2.3. Rider biomechanics and posture

A total of seven studies examined rider biomechanics and posture (see Supplementary Table S1). Taken together, they show that correct pelvic orientation, dynamic trunk control and symmetrical weight distribution are more than aesthetic concerns: they directly influence saddle pressure patterns and equine gait quality. Clayton and Hobbs (13) found that riders who maintained a neutral pelvis and engaged their core generated lower peak pressures and aligned their center of mass (COM) more closely with that of the horse. Similarly, de Cocq et al. (8, 9) demonstrated that positioning the seat near the horse's COM reduced peak saddle forces. Conversely, heavier riders or those who shifted their weight forward increased forelimb loading and disrupted balance, underscoring the welfare implications of poor biomechanical efficiency. Although these studies highlight consistent trends, most were small cross-sectional designs; robust longitudinal trials are rare.

Hobbs et al. (14) delved deeper into postural asymmetry, strength and flexibility in riders. In a large cohort, high-level dressage riders with extensive experience displayed reduced lateral bending range of motion (ROM) to the left and asymmetric shoulder heights, suggesting greater musculature or possible pain on the right. Many experienced years of riding were linked to increased sitting pelvic asymmetry, which may contribute to restricted lateral bending in elite riders. Rather than promoting symmetry, the demands of advanced dressage may therefore exacerbate asymmetries and predispose riders to chronic back pain. These findings mirror the inherent asymmetries of horses themselves, which riders and trainers aim to correct; the horse's natural slant can influence the rider's position and may partly explain the ROM changes observed in research.

Subsequent work by Bye and Lewis (15) investigated whether footedness and handedness contribute to postural asymmetry.
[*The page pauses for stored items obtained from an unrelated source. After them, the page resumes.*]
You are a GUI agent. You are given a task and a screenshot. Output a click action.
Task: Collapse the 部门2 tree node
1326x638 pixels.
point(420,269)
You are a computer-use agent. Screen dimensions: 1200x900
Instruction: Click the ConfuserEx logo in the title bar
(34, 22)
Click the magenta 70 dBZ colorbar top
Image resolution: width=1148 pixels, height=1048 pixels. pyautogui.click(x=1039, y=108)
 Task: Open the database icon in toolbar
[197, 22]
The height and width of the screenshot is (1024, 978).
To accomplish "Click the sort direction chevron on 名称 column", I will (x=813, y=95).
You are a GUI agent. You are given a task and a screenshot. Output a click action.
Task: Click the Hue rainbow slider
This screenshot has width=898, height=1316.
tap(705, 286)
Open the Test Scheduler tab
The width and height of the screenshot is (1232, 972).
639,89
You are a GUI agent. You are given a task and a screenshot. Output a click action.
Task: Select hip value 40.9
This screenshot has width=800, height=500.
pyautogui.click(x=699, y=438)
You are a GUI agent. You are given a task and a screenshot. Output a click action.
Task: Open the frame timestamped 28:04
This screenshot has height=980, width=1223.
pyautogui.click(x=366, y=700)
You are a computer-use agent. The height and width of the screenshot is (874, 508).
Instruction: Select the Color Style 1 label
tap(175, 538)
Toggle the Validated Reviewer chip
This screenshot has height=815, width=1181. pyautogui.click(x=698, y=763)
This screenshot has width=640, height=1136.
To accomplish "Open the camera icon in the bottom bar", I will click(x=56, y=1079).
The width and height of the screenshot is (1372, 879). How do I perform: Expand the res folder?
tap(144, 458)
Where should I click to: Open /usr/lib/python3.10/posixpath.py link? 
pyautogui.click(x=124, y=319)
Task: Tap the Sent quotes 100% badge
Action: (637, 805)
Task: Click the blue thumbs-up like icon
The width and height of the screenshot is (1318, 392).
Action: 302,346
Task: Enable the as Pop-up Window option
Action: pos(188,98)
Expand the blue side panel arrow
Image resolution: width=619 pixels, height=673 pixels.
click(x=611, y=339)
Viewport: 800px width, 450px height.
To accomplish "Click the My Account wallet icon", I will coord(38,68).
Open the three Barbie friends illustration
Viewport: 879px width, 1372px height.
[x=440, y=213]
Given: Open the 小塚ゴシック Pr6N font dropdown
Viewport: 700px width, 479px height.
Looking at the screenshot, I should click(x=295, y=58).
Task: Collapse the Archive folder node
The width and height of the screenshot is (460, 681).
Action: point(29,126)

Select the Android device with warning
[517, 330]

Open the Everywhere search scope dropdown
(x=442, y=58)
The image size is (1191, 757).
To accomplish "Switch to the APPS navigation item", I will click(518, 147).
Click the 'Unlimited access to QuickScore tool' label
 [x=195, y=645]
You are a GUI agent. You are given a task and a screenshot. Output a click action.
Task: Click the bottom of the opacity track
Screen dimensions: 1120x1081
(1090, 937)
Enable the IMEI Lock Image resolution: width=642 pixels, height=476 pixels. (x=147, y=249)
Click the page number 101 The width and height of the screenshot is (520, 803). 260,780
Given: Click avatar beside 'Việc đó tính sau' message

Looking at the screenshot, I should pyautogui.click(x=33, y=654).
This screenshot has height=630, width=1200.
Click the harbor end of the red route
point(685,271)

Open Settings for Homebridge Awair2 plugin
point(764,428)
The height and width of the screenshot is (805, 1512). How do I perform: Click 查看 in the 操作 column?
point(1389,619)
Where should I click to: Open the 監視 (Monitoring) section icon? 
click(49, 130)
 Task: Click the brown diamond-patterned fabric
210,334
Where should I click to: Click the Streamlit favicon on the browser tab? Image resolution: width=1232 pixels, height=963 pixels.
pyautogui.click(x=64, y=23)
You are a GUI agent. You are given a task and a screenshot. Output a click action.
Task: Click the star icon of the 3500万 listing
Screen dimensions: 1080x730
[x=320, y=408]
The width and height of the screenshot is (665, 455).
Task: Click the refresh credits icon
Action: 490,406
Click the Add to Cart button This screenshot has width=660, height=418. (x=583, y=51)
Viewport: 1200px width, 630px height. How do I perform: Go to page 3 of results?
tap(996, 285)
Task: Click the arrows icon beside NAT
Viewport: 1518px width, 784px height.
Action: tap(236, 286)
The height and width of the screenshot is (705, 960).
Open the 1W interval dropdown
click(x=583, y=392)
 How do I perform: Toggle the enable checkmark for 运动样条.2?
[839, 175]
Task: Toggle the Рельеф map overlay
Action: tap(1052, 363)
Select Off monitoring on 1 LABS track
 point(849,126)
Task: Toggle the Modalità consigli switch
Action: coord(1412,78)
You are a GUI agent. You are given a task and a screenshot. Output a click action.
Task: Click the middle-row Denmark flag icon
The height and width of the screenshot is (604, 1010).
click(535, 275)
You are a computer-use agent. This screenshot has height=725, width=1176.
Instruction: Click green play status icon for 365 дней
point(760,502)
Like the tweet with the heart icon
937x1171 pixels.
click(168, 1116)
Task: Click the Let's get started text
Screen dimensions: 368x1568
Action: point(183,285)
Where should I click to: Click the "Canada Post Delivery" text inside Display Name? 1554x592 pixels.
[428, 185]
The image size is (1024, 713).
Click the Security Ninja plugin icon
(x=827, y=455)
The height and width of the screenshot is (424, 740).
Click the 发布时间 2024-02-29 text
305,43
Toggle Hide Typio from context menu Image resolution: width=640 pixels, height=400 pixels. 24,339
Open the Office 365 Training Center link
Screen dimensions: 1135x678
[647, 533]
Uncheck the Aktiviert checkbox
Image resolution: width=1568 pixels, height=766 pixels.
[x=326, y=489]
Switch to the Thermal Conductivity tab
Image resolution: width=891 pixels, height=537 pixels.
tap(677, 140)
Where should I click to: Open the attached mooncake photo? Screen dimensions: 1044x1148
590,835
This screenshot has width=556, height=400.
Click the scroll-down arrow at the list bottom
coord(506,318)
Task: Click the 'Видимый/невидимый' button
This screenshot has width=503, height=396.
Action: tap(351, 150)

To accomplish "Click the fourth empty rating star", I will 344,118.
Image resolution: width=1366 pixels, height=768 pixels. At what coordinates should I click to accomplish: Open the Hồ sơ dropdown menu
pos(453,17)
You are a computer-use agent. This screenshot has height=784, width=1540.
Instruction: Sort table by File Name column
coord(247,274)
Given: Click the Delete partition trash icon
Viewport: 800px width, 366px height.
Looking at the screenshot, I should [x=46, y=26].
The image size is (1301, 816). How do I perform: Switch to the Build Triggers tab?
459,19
Their results indicate that these demands are unlikely to be a major factor; instead, riders compensate for asymmetry by relying on stirrups, often exhibiting pelvic obliquity and opposite shoulder tilt to maintain balance. While this strategy allows riders to remain centered despite pronounced postural deviations, it also highlights a broader issue: equestrians tend to prioritize the horse's preparation over their own. Warm-up sessions typically focusing on physical and mental preparation regarding the horse, not on loosening the rider. Over years of unilateral loading without sufficient conditioning or corrective exercises, asymmetries may worsen the posture and back pain becomes more prevalent. Collectively, these findings underline the need for exercise training protocols that support riders in achieving a straighter, more balanced and effective seat on the horse.

Geser-von Peinen et al. (16) examined the interaction between forces on the horse's back and rider movements. They showed that variability in rider posture and position leads to inconsistent force distributions, which can cause discomfort or strain for the horse. Wilkins et al. (17) further noted that coordination variability among competitive dressage riders influences the ability to maintain an “independent seat”, illustrating the fine motor control required for stability. Together these studies underscore the importance of balanced, controlled biomechanics in reducing strain on the horse's back and enhancing overall welfare and performance.

A separate line of inquiry addresses how stirrup length affects impact attenuation and rider comfort. Keener et al. (18) reported that supporting more weight through the legs with a shortened stirrup can reduce lumbar impacts and associated with injury risk. They emphasized that riders should be taught to engage lower-body and core strength to attenuate impacts effectively. Stapley et al. (19) compared different stirrup iron styles and found minimal effects on rider position or forces loaded on the horse's back, although some gait-specific differences emerged. Randle and Loy (20) noted that body proportions may influence optimal stirrup adjustments, highlighting the role of morphology. Bye and Lewis (21) compared saddle and stirrup forces during sitting trot, rising trot and sitting trot without stirrups on a simulator, finding significantly higher peak vertical forces when riding without stirrups. While training without stirrups can develop technique, it may also increase saddle forces. An often-overlooked factor is the material of riding equipment: leather saddles and stirrup straps stretch asymmetrically due to habits such as mounting from the left, which may exacerbate imbalances over time. These studies provide practical insights for optimizing stirrup-related variables to improve rider comfort and effectiveness.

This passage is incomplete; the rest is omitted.